EXERCISE MATERIALS
# # #
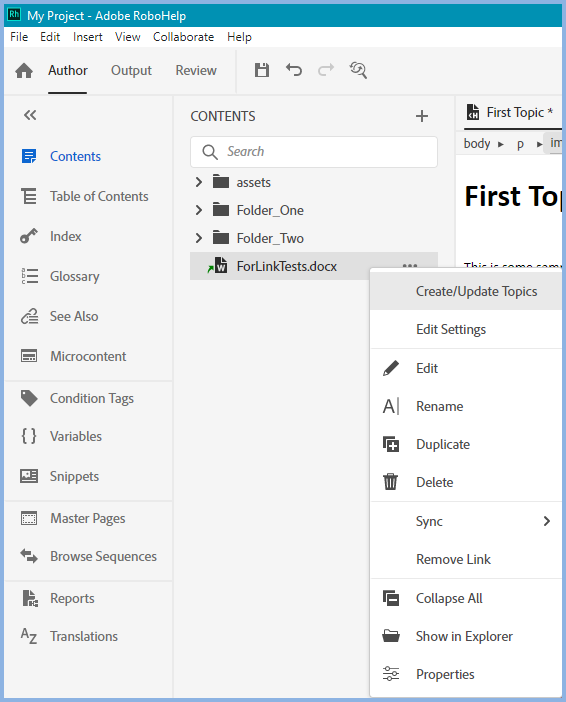Choose Create/Update Topics from context menu
This screenshot has height=702, width=566.
466,291
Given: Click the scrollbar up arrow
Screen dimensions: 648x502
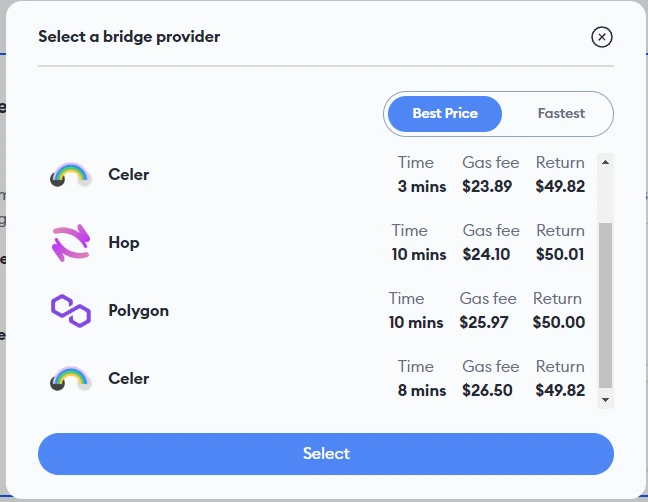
# # #
REQUIRED ACTION
Beginning with the line that contains "Given: Click the scrollbar up arrow", write out the remaining lines of the listing above through the last, exactly and only those, without pictures.

RESULT OF THE EXERCISE
Given: Click the scrollbar up arrow
Screen dimensions: 648x502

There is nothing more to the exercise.